Brief: Quote the entries word for word, starting at the line that contains "The height and width of the screenshot is (675, 1200)." and continuing through the end of the entries, with both ends included.

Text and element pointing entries
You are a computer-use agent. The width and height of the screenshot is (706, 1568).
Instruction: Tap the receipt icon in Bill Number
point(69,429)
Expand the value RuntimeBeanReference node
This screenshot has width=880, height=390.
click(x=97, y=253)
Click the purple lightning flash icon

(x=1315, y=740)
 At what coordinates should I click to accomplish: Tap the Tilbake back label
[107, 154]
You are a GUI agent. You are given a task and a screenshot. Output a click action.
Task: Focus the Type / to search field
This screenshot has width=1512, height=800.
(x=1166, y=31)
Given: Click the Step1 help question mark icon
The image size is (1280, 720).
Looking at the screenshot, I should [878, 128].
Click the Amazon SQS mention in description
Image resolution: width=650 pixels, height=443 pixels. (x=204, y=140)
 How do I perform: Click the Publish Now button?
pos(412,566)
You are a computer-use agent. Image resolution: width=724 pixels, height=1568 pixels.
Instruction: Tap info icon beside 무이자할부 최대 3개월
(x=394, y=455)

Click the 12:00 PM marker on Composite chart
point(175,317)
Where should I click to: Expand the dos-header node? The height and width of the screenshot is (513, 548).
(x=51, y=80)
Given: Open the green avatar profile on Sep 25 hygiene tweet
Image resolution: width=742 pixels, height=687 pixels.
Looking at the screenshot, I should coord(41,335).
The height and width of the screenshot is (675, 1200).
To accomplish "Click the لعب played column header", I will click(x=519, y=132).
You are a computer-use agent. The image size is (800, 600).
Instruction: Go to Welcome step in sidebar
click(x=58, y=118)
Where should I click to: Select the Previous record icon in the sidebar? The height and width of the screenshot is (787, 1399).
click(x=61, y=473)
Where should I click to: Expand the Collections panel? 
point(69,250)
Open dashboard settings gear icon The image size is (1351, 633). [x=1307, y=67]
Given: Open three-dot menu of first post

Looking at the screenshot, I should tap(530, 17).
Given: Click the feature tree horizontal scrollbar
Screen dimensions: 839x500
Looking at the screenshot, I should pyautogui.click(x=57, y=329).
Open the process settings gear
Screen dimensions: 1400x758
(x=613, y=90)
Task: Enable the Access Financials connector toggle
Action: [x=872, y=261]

Reply to the exercise:
The height and width of the screenshot is (675, 1200).
To accomplish "Click the لعب played column header", I will click(x=519, y=132).
You are a computer-use agent. The image size is (800, 600).
Instruction: Go to Welcome step in sidebar
click(x=58, y=118)
Where should I click to: Select the Previous record icon in the sidebar? The height and width of the screenshot is (787, 1399).
click(x=61, y=473)
Where should I click to: Expand the Collections panel? 
point(69,250)
Open dashboard settings gear icon The image size is (1351, 633). [x=1307, y=67]
Given: Open three-dot menu of first post

Looking at the screenshot, I should tap(530, 17).
Given: Click the feature tree horizontal scrollbar
Screen dimensions: 839x500
Looking at the screenshot, I should pyautogui.click(x=57, y=329).
Open the process settings gear
Screen dimensions: 1400x758
(x=613, y=90)
Task: Enable the Access Financials connector toggle
Action: [x=872, y=261]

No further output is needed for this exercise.